We already configured EMR_EC2_defaultRole with "sts:SetSourceIdentity" on our two runtime roles. Additionally, each runtime roles let EMR_EC2_DefaultRole to SetSourceIdentity of their belief coverage. So we’re able to proceed.
We now see the Propagate supply identification function in motion with a easy instance.
Configure the IAM position that’s assumed to submit the EMR steps
We configure the IAM position job-submitter-1, which is assumed specifying the supply identification and which is used to submit the EMR steps. On this instance, we permit the IAM person paul to imagine this position and set the supply identification. Please word you should use any IAM principal right here.
- Create a file referred to as
trust-policy-2.jsonwith the next content material (exchange 123456789012 together with your AWS account ID): - Use it because the belief coverage to create the IAM position
job-submitter-1:We use now the identical
emr-runtime-roles-submitter-policycoverage we outlined earlier than to permit the position to submit EMR steps utilizing thetest-emr-demo1andtest-emr-demo2runtime roles. - Assign this coverage to the IAM position
job-submitter-1(exchange 123456789012 together with your AWS account ID):
Take a look at the supply identification with AWS CloudTrail
To indicate how propagation of supply identification works with Amazon EMR, we generate a task session with the supply identification test-ad-user.

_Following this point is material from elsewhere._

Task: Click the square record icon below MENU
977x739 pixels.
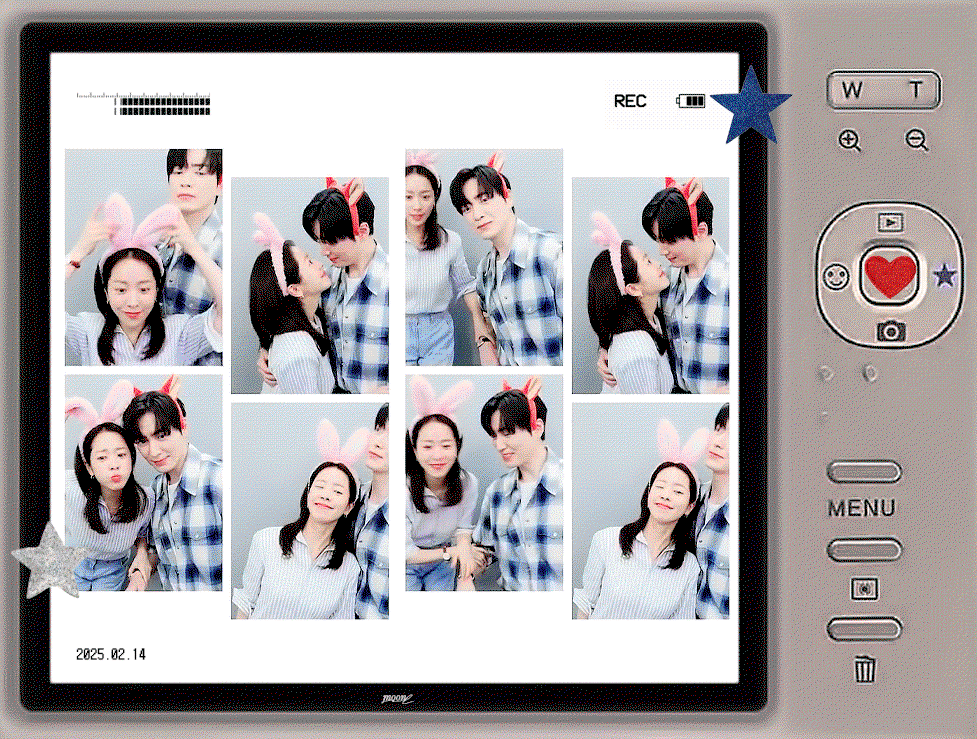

With the IAM person paul (or with the IAM principal you configured), we first carry out the impersonation (exchange 123456789012 together with your AWS account ID):
The next code is the output acquired:
We use the short-term AWS safety credentials of the position session, to submit an EMR step together with the runtime position test-emr-demo1:
In a couple of minutes, we will see occasions showing within the AWS CloudTrail log file. We will see all of the AWS APIs that the roles invoked utilizing the runtime position. Within the following snippet, we will see that the step carried out the sts:AssumeRole and lakeformation:GetDataAccess actions. It’s value noting how the supply identification test-ad-user has been preserved within the occasions.
Clear up
Now you can delete the EMR cluster you created.
- On the Amazon EMR console, select Clusters within the navigation pane.
- Choose the cluster
iam-passthrough-cluster, then select Terminate. - Select Terminate once more to verify.
Alternatively, you’ll be able to delete the cluster by utilizing the Amazon EMR CLI with the next command (exchange the EMR cluster ID with the one returned by the beforehand run aws emr create-cluster command):
Conclusion
On this submit, we mentioned how one can management information entry on Amazon EMR on EC2 clusters by utilizing runtime roles with EMR steps. We mentioned how the function works, how you should use Lake Formation to use fine-grained entry controls, and tips on how to monitor and management actions utilizing a supply identification. To be taught extra about this function, check with Configure runtime roles for Amazon EMR steps.
Concerning the authors
Stefano Sandona is an Analytics Specialist Resolution Architect with AWS. He loves information, distributed programs and safety. He helps clients around the globe architecting their information platforms. He has a powerful deal with Amazon EMR and all the safety facets round it.
Sharad Kala is a senior engineer at AWS working with the EMR workforce. He focuses on the safety facets of the functions working on EMR. He has a eager curiosity in working and studying about distributed programs.